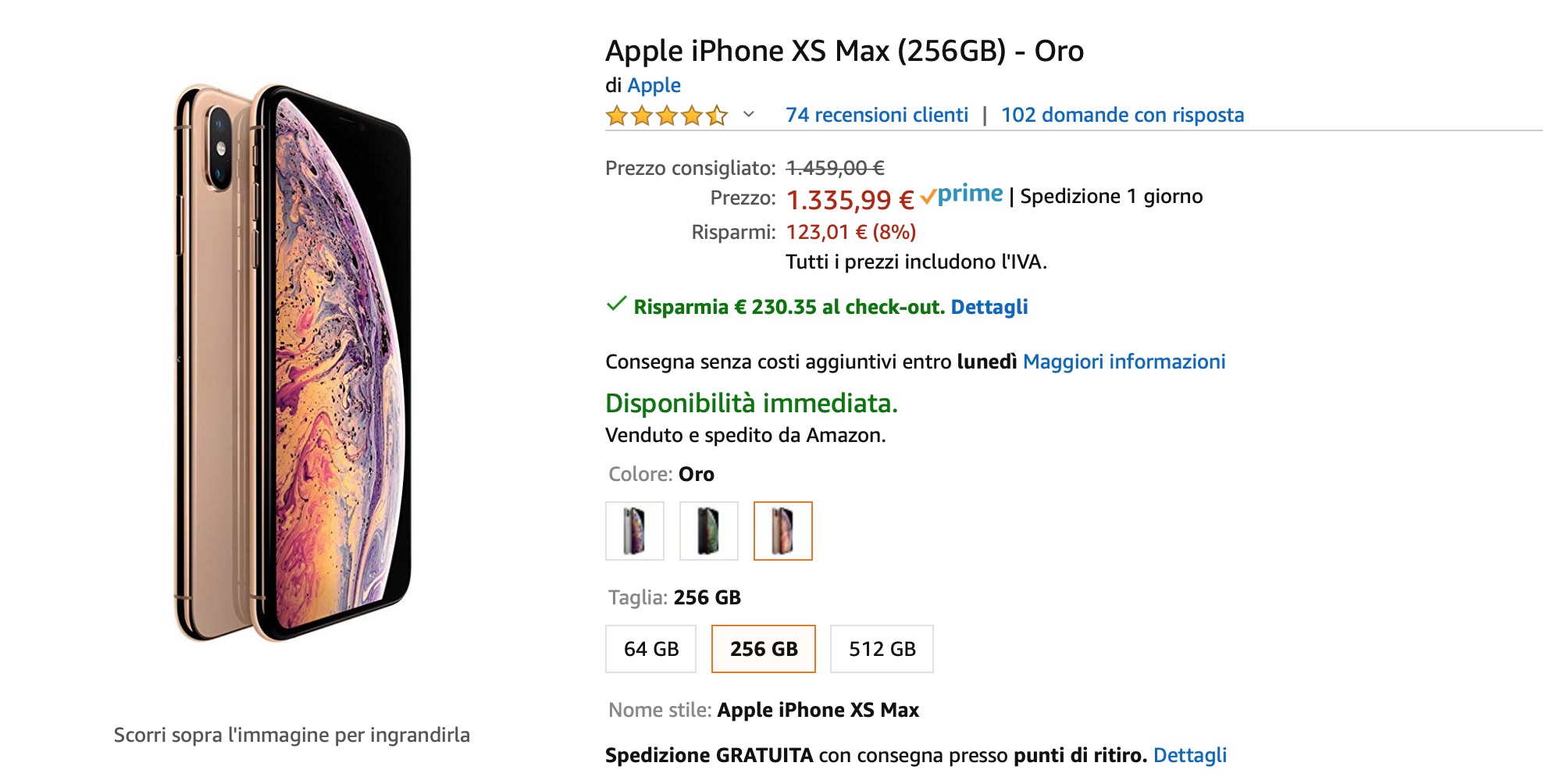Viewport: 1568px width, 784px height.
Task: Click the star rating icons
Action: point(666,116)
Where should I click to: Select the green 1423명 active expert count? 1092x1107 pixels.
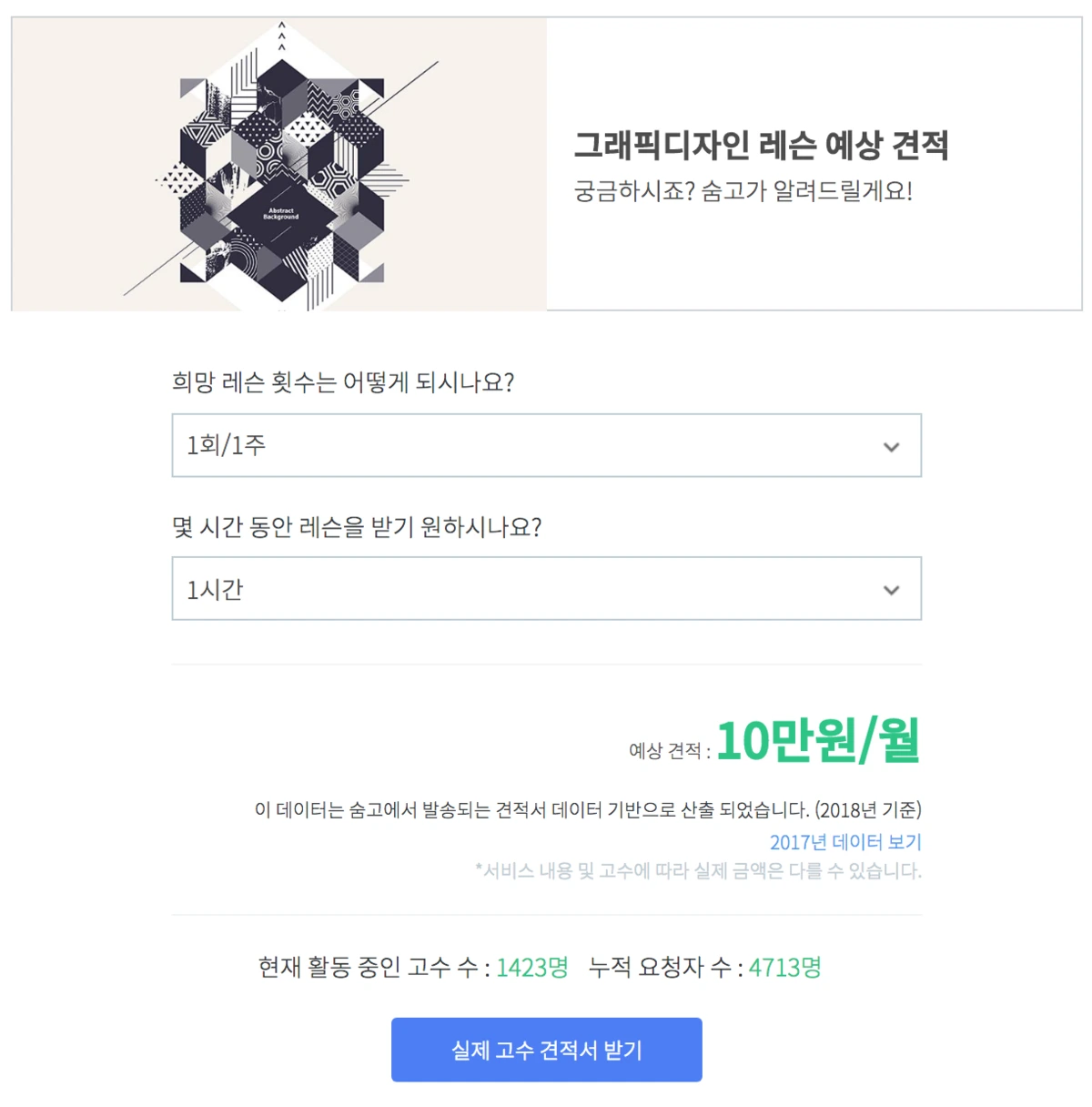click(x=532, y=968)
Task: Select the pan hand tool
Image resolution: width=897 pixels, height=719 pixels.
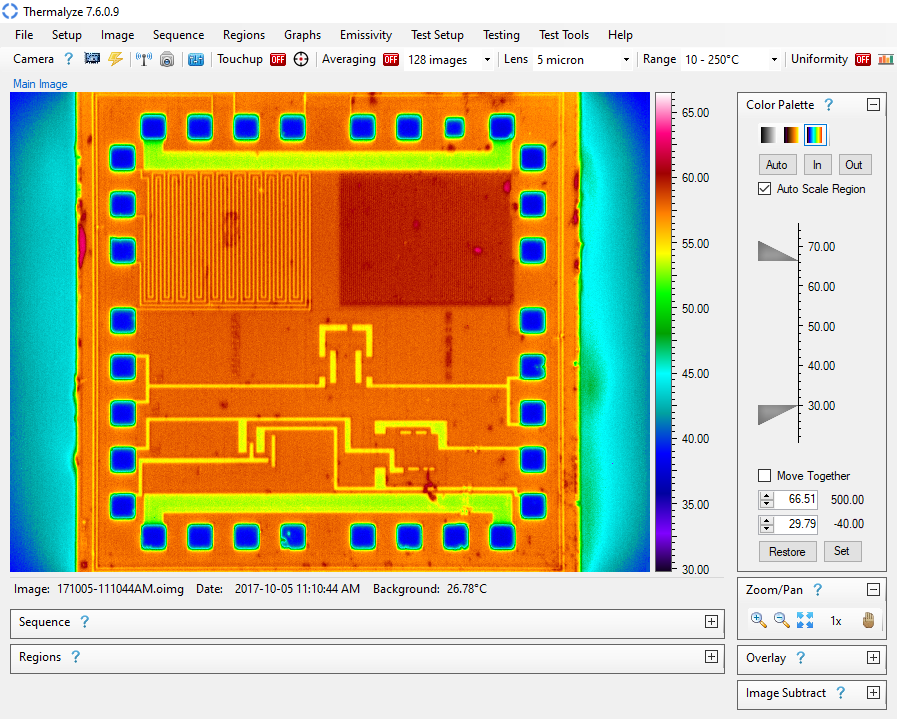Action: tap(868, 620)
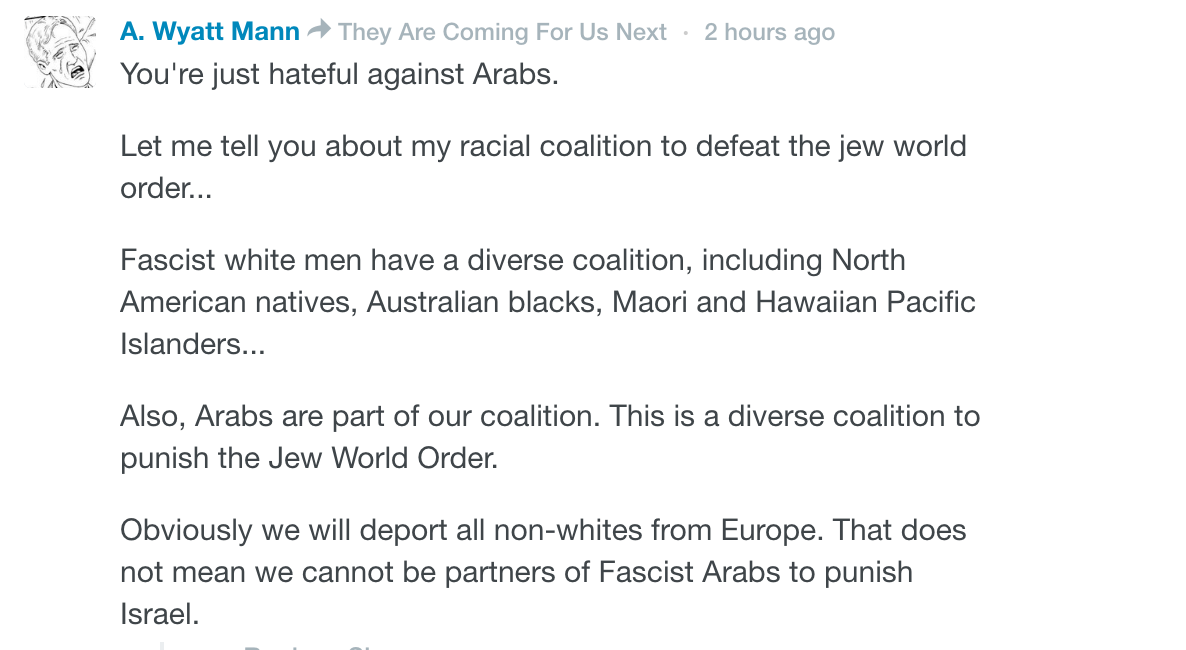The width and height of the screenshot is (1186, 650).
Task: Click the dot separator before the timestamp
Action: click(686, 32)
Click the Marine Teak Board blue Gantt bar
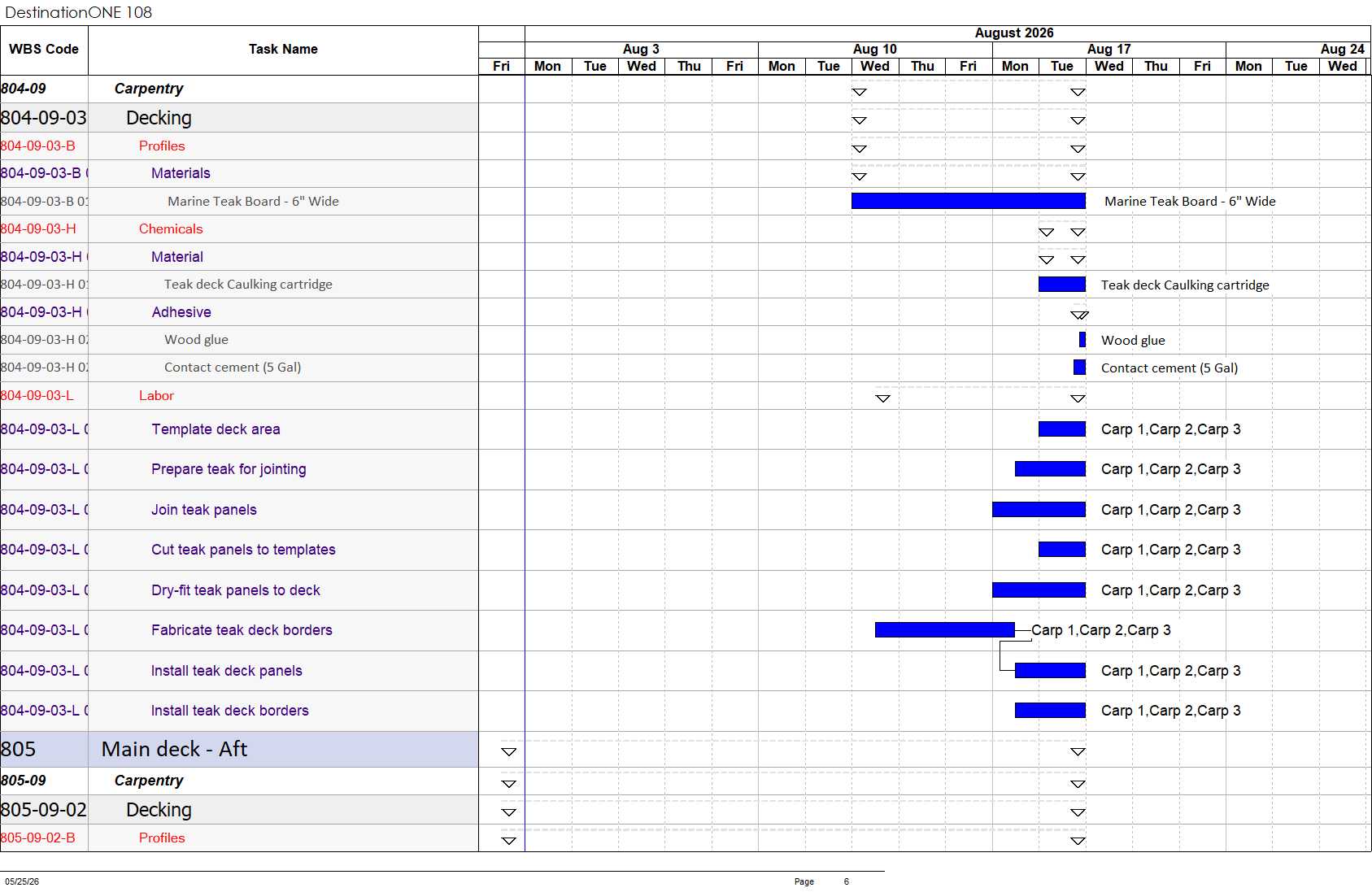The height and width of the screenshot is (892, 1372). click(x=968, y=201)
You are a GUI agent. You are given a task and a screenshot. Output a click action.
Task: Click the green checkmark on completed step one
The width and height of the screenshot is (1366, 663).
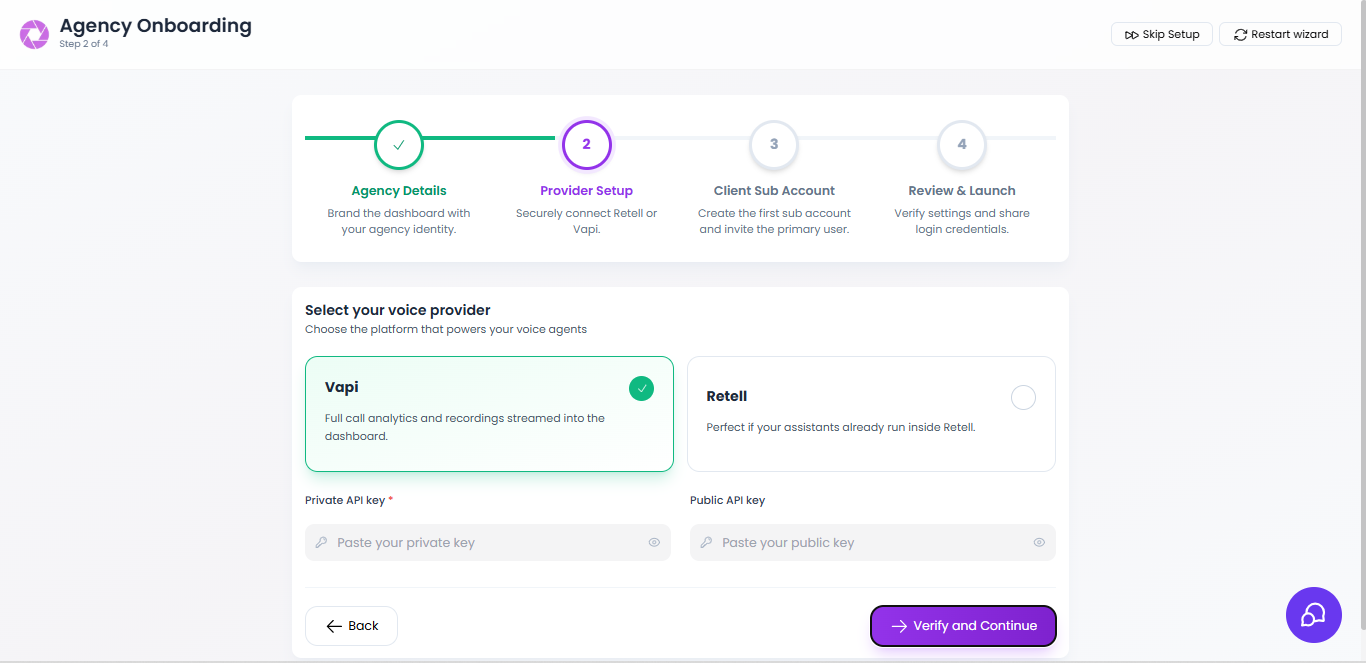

◆ ◆ ◆ ◆

Aim of the task ▸
Pictures aside, set down the lines from the one containing "Where should I" through the end of the records above, exactly and only those.

Response area ▸
Where should I click to: Select the green 1423명 active expert count? 1092x1107 pixels.
click(x=532, y=968)
Task: Select the pan hand tool
Image resolution: width=897 pixels, height=719 pixels.
Action: tap(868, 620)
The width and height of the screenshot is (1186, 650).
Task: Click the dot separator before the timestamp
Action: click(686, 32)
Click the Marine Teak Board blue Gantt bar
The height and width of the screenshot is (892, 1372). click(x=968, y=201)
You are a GUI agent. You are given a task and a screenshot. Output a click action.
Task: Click the green checkmark on completed step one
The width and height of the screenshot is (1366, 663).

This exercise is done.